Have you ever wondered what happens to the waste wood from parks and gardens? Well you might be surprised to learn that much of it goes to landfill. Such disposal hardly seems the best use of a potential source of energy.
Which is exactly what BioRegional thought. Set up in 1994 to provide practical sustainability solutions, BioRegional knew that waste wood could be turned in to woodchip and used as fuel. However, the project needed partners and an easy-to-use mechanism for collection.
The answer to the first problem came thanks to City Suburban Tree Surgeons Ltd, and Croydon Council in South London where BioRegional decided to focus its efforts. The Council provided the site, City Suburban invested £250,000 and Bioregional sourced another £150,000. The fruit of their labours was a TreeStation – a centre where waste wood is received from many sources, turned into woodchip and delivered for use as a fuel. The Council paid City Suburban £10 per tonne to take waste wood, but saved four times as much on landfill costs. Most of the woodchip was sold to a combined-heat-and-power plant, where it dispaces high-carbon coal.

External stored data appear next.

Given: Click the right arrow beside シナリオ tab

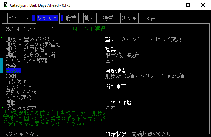Looking at the screenshot, I should tap(62, 18).
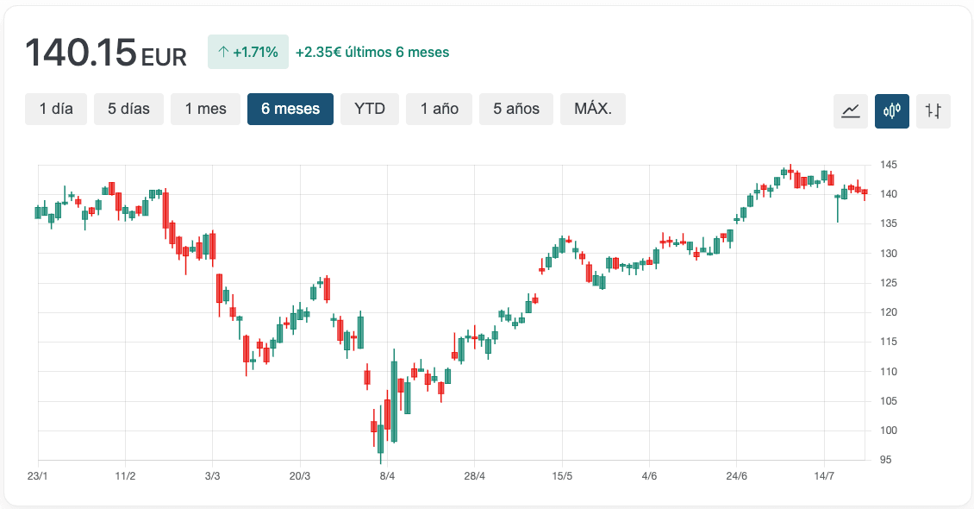Switch the range to YTD
This screenshot has height=509, width=974.
tap(370, 109)
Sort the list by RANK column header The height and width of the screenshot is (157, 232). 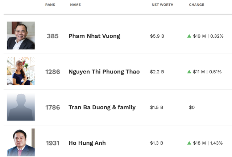click(x=50, y=5)
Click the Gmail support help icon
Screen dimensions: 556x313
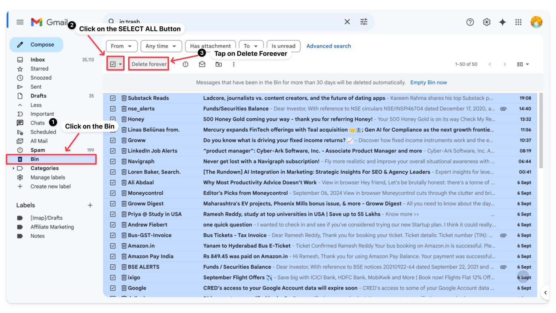470,22
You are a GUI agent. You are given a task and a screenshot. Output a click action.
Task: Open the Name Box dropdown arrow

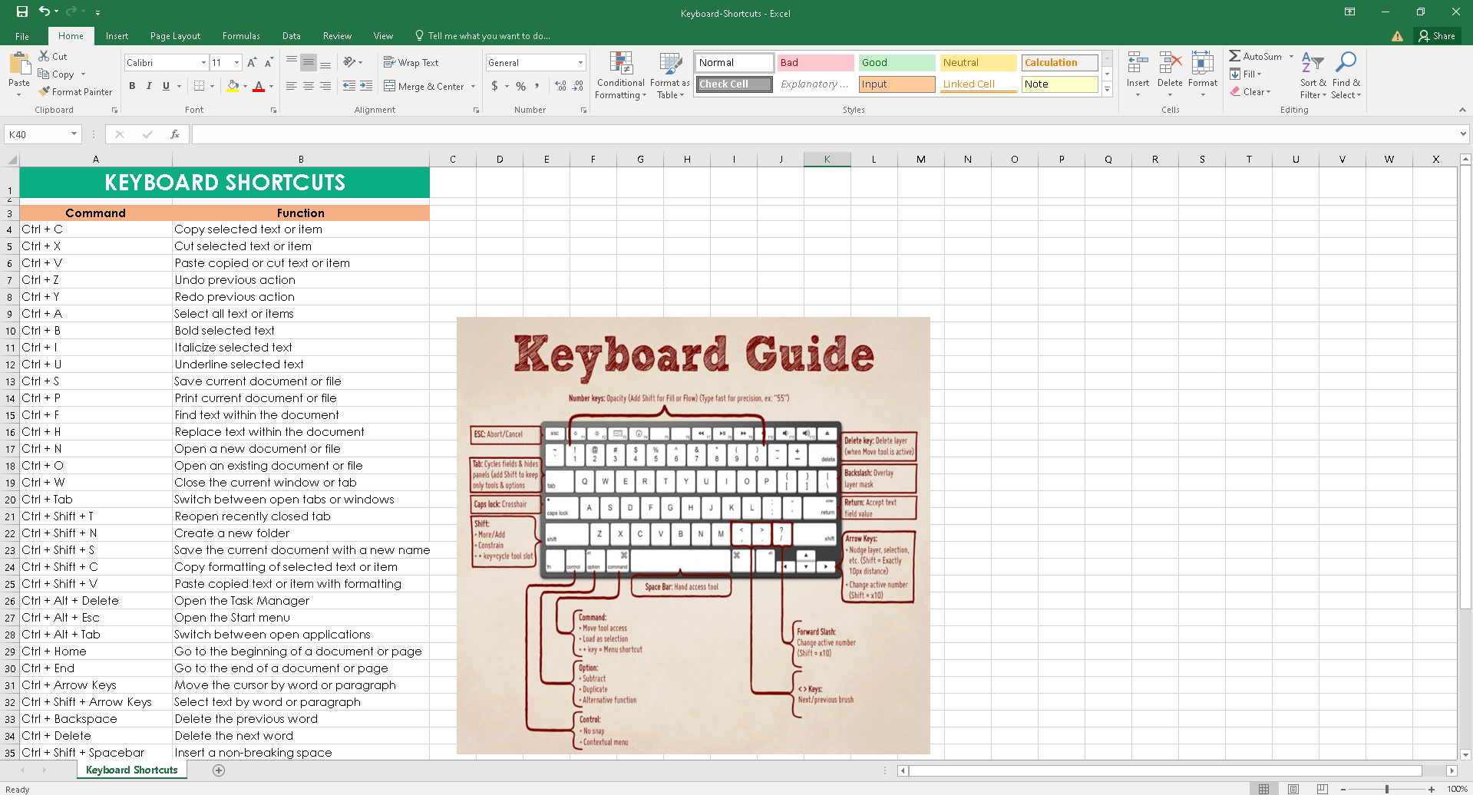pyautogui.click(x=74, y=134)
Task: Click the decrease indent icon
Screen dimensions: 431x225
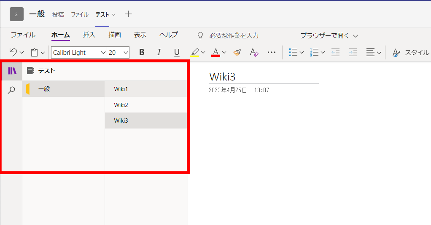Action: coord(335,52)
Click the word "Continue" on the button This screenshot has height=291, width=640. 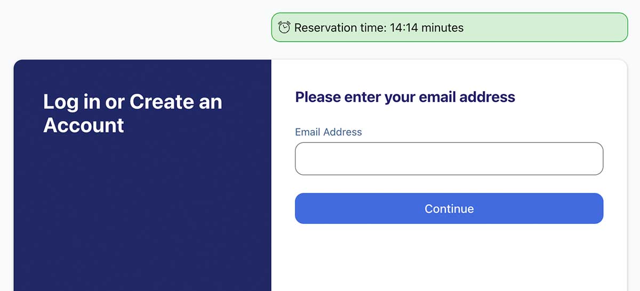click(x=449, y=209)
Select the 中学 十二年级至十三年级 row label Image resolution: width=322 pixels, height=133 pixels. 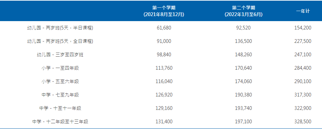click(x=60, y=122)
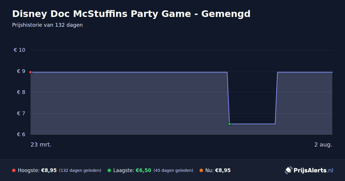345x181 pixels.
Task: Click the € 9 axis label
Action: point(21,71)

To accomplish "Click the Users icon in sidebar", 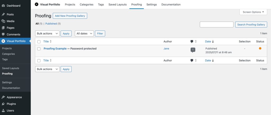I will point(3,110).
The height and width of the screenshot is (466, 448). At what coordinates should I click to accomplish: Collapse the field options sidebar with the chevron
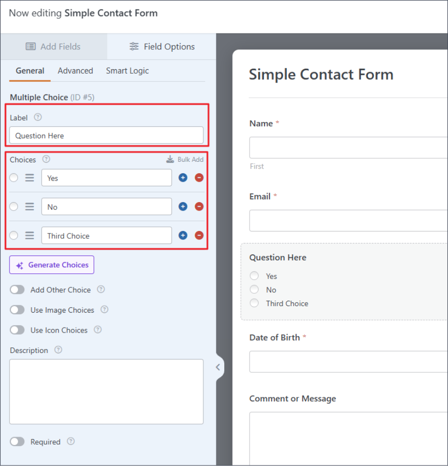coord(218,367)
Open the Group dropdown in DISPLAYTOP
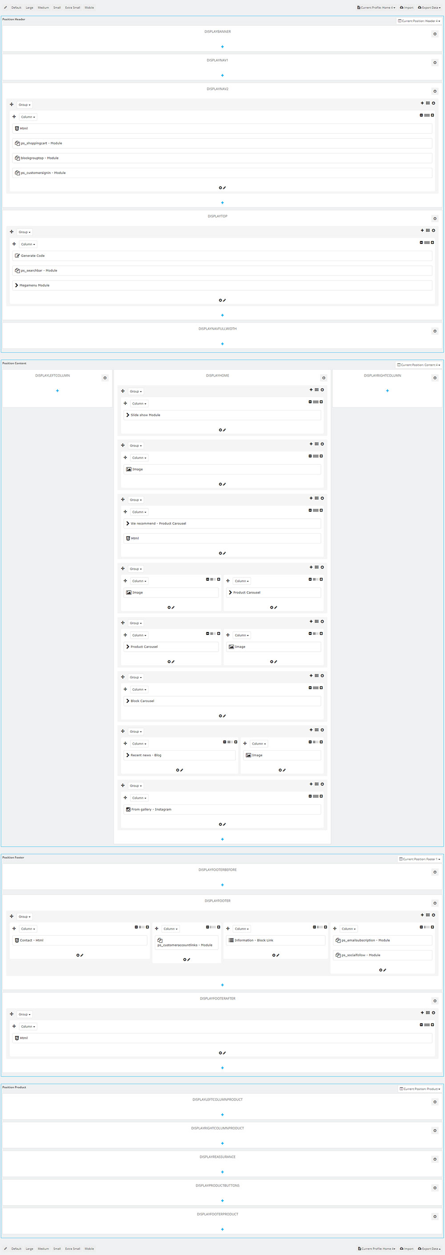 pyautogui.click(x=24, y=232)
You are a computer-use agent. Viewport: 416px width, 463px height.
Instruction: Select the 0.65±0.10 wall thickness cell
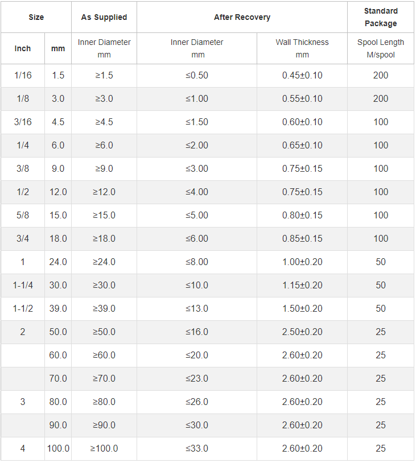302,145
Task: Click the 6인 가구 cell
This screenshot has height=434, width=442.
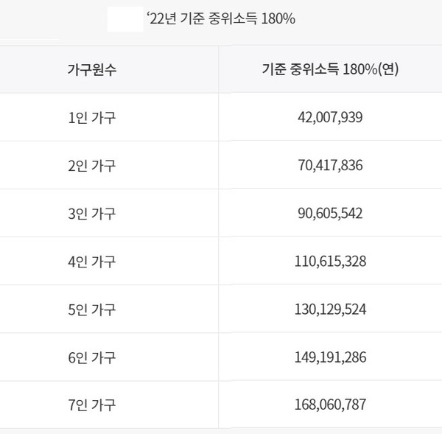Action: [x=91, y=357]
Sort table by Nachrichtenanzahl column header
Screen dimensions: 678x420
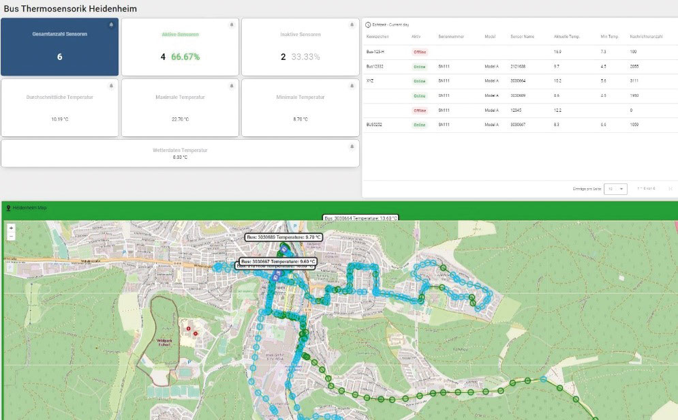click(647, 36)
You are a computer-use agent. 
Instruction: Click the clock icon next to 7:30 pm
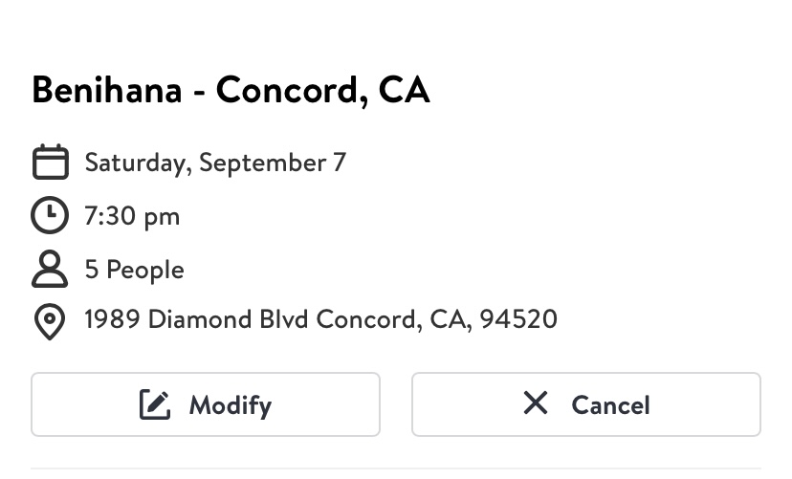point(50,215)
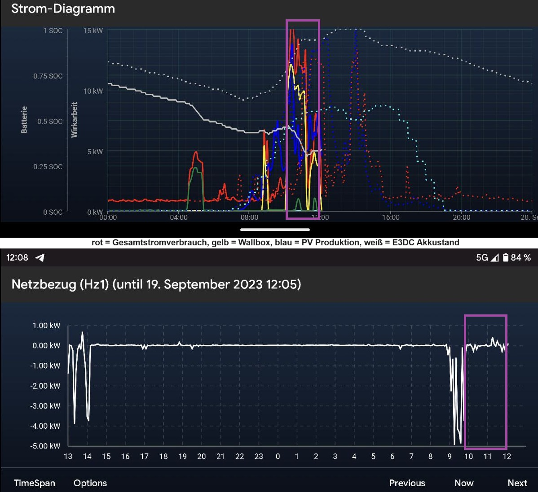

By late 2009, Croydon TreeStation managed by City Suburban was producing about 3,500 tonnes/year of woodchip. Moreover, the TreeStation scheme has established a market for waste wood in Croydon, an easy-to-access place where tree surgeons and gardeners alike can take their waste.
However, there are bigger plans. A 2005 survey estimated a potential over 300,000 dry tonnes/year of wood in the London area alone. BioRegional is working out how to get this use to produce higher grade woodchip for boilers. So, when you see tree-cutting on your street, you might just be watching the fuel that is heating your school or lighting your home.